◆ **Objective**: Copy out the entire listing below verbatim, every line in its original order and form.

-----

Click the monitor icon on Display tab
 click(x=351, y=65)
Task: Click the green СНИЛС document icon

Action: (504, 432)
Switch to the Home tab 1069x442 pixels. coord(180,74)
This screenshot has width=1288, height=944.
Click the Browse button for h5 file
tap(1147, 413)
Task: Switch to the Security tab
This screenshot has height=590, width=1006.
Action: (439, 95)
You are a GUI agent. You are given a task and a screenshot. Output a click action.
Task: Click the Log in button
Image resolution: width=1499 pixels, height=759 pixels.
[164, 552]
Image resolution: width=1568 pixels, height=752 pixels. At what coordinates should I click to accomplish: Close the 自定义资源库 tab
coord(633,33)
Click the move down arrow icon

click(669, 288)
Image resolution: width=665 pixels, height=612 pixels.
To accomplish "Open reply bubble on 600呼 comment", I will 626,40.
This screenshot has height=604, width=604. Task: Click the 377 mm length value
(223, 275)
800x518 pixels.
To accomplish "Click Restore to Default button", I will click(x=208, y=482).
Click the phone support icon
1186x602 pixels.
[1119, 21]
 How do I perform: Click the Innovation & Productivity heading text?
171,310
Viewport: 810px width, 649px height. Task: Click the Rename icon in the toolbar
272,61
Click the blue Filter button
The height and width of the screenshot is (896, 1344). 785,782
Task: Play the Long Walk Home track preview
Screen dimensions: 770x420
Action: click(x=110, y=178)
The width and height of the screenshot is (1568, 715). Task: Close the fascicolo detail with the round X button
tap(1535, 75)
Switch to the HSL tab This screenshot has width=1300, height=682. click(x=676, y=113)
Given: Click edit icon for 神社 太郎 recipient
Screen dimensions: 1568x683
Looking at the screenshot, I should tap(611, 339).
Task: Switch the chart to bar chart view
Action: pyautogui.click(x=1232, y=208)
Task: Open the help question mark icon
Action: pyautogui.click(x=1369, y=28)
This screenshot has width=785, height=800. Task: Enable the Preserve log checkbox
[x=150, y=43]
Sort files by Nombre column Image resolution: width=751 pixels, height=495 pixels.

-----

◆ **Finished answer**:
Click the monitor icon on Display tab
 click(x=351, y=65)
Task: Click the green СНИЛС document icon

Action: (504, 432)
Switch to the Home tab 1069x442 pixels. coord(180,74)
This screenshot has width=1288, height=944.
Click the Browse button for h5 file
tap(1147, 413)
Task: Switch to the Security tab
This screenshot has height=590, width=1006.
Action: (439, 95)
You are a GUI agent. You are given a task and a screenshot. Output a click action.
Task: Click the Log in button
Image resolution: width=1499 pixels, height=759 pixels.
[164, 552]
Image resolution: width=1568 pixels, height=752 pixels. At what coordinates should I click to accomplish: Close the 自定义资源库 tab
coord(633,33)
Click the move down arrow icon

click(669, 288)
Image resolution: width=665 pixels, height=612 pixels.
To accomplish "Open reply bubble on 600呼 comment", I will 626,40.
This screenshot has height=604, width=604. Task: Click the 377 mm length value
(223, 275)
800x518 pixels.
To accomplish "Click Restore to Default button", I will click(x=208, y=482).
Click the phone support icon
1186x602 pixels.
[1119, 21]
 How do I perform: Click the Innovation & Productivity heading text?
171,310
Viewport: 810px width, 649px height. Task: Click the Rename icon in the toolbar
272,61
Click the blue Filter button
The height and width of the screenshot is (896, 1344). 785,782
Task: Play the Long Walk Home track preview
Screen dimensions: 770x420
Action: click(x=110, y=178)
The width and height of the screenshot is (1568, 715). Task: Close the fascicolo detail with the round X button
tap(1535, 75)
Switch to the HSL tab This screenshot has width=1300, height=682. click(x=676, y=113)
Given: Click edit icon for 神社 太郎 recipient
Screen dimensions: 1568x683
Looking at the screenshot, I should tap(611, 339).
Task: Switch the chart to bar chart view
Action: pyautogui.click(x=1232, y=208)
Task: Open the help question mark icon
Action: pyautogui.click(x=1369, y=28)
This screenshot has width=785, height=800. Task: Enable the Preserve log checkbox
[x=150, y=43]
Sort files by Nombre column Image resolution: width=751 pixels, height=495 pixels.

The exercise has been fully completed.